IBTimes.ID – Dalam beberapa penelitian, ada buletin yang disebarkan di beberapa masjid yang menyuarakan paham intoleransi, kegaduhan, dan membuat konflik antar jamaah. Bahkan, sejak tahun 1980, buletin-buletin yang intoleran telah muncul di beberapa masjid.
Menurut Ketua MUI Bidang Hubungan Luar Negeri dan Kerja sama Internasional Sudarnoto Abdul Hakim, masjid adalah tempat yang sesuai untuk melakukan halaqoh dan pembinaan paham-paham eksklusif. Celakanya, anak-anak muda yang berpikiran moderat enggan mengurus masjid.
Hal ini ia sampaikan dalam Webinar Series Convey Indonesia, Jumat (5/2). Webinar daring tersebut mengambil tema Masjid & Moderasi Beragama.
Menurutnya, tidak sedikit pengurus masjid yang diisi oleh orang-orang radikal. Di lingkungan pendidikan, anak-anak sekolah dengan kegiatan ekstra keagamaan juga dibina oleh kelompok-kelompok radikal. Siswa-siswi ini kemudian mengisi kampus-kampus besar di Indonesia.
“Kelompok seperti ini akan terus bergerak di bawah tanah melalui berbagai cara. Dulu, sejumlah bank datang ke MUI agar MUI mau mengurus masjid-masjid BUMN. Banyak keluhan bahwa masjid-masjid BUMN, hotel, perkantoran dan lain-lain diambil oleh kelompok eksklusif,” ujarnya.
Sudarnoto Abdul Hakim menyebut bahwa ada 10 prinsip wasathiyyatul Islam. Antara lain moderasi (tawasuth), seimbang (tawazun), adil (i’tidal), toleran (tasamuh), reformis (islah), tolong-menolong (ta’awun), musyawarah (syuro), cinta tanah air (muwathonah), setara (musawa), dan keteladanan (qudwah).

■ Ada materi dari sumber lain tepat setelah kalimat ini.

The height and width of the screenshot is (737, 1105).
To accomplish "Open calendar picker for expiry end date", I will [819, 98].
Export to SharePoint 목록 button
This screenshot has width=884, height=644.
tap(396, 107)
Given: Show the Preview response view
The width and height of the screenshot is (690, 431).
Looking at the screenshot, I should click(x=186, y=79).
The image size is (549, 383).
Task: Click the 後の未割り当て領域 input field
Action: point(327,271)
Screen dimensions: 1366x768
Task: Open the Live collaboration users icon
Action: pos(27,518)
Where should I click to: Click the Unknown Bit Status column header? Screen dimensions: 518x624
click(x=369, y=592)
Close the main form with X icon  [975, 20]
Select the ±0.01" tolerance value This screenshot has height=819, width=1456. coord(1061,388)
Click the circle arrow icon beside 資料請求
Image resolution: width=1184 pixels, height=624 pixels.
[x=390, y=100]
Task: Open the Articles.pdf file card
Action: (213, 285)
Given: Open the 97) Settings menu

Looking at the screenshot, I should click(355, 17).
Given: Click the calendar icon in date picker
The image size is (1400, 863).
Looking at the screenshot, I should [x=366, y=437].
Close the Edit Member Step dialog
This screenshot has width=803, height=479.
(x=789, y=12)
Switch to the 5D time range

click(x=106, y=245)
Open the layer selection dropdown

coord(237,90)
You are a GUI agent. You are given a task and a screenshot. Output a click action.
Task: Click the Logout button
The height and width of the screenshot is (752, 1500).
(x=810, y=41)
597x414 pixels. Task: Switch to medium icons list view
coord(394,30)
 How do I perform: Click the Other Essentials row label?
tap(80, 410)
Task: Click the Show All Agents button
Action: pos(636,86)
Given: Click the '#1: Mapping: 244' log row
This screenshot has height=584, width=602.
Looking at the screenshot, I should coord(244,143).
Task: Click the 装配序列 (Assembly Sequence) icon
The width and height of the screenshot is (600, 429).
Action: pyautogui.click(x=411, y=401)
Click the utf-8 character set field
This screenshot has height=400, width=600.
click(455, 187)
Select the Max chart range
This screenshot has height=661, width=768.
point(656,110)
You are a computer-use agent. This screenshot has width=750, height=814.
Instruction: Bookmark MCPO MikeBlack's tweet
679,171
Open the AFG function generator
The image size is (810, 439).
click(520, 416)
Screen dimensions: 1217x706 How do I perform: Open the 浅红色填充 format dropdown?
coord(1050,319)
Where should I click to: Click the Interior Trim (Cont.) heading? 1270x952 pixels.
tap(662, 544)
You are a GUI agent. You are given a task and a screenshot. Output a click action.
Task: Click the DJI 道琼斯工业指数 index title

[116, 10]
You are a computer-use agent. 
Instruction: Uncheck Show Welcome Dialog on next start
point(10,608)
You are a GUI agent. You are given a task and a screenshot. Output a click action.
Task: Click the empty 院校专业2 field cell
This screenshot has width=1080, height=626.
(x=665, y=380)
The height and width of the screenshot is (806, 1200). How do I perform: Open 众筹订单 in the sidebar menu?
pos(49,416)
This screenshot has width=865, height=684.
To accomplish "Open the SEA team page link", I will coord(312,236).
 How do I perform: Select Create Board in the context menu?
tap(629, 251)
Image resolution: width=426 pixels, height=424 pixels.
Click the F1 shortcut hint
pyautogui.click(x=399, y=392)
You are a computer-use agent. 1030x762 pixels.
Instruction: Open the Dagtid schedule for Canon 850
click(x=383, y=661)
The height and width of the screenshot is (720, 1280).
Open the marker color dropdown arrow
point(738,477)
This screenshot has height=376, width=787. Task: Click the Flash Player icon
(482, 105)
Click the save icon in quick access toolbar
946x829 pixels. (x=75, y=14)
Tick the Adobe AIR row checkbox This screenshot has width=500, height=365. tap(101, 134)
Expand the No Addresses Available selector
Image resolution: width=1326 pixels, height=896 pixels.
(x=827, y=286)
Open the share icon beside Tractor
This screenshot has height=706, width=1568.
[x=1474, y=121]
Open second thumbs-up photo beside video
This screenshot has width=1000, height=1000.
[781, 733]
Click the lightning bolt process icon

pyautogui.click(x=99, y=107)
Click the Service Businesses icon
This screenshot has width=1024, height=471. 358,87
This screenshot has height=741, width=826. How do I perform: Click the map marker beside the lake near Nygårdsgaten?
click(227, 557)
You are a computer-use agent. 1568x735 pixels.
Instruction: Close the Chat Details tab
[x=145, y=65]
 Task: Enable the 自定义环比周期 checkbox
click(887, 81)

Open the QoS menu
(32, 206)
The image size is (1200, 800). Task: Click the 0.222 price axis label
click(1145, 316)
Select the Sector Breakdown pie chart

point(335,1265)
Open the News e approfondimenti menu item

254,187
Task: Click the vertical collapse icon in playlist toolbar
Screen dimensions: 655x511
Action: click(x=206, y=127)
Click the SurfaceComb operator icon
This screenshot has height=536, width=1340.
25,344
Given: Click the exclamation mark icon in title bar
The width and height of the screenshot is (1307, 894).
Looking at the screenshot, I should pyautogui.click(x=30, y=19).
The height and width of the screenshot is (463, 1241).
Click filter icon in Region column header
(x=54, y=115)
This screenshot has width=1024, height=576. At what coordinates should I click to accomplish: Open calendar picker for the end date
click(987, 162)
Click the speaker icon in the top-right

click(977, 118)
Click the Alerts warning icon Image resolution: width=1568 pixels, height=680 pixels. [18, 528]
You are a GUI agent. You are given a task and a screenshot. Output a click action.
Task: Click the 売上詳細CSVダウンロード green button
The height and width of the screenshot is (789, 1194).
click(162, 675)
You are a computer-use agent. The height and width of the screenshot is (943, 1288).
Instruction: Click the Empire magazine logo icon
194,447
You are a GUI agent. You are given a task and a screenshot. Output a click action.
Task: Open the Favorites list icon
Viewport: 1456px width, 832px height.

Maka, MUI perlu meluruskan paham-paham yang keluar dari jalur wasathiyyatul Islam. Termasuk kelompok-kelompok radikal, salafi jihadi, dan lain sebagainya. Ia menyebut bahwa Komisi Dakwah MUI telah membuat pedoman dakwah keagamaan termasuk beberapa fatwa agar pemahaman keagamaan masyarakat Indonesia terbebaskan dari paham radikal.
Di sisi lain, imbuh Sudarnoto Abdul Hakim, fungsi ideal masjid sejatinya adalah tempat suci untuk beribadah dan menimba nilai keluhuran. Tempat ibadah merupakan pusat untuk mengingatkan dan melindungi umat (himayatul ummah) dari pandangan ideologis-ekstrim yang tidak sesuai dengan ajaran agama dan nilai-nilai luhur pancasila.
“Hedonisme, sekularisme, dan ateisme adalah bentuk radikalisme lain. Ini juga ancaman yang sangat riil selain radikalisme agama. Maka dakwah wasathiyyatul Islam tidak hanya tugas keagamaan melainkan juga tugas kebangsaan,” ujar Ketua Dewan Pakar Forum Keluarga Alumni Ikatan Mahasiswa Muhammadiyah tersebut.
Menurutnya, tempat ibadah harus terbebas dari politisasi kelompok, sekte, aliran agama, dan mazhab apapun agar tidak saling menyesatkan dan tidak mempermasalahkan perbedaan mazhab.
“Masjid adalah tempat mulia untuk bertemu, berhimpun, bersinergi yang menyatukan banyak orang dari berbagai latar belakang sosial, kultural, ekonomi, dan politik. Masjid harus menjadi tempat yang mengintegrasikan masyarakat,” tutupnya.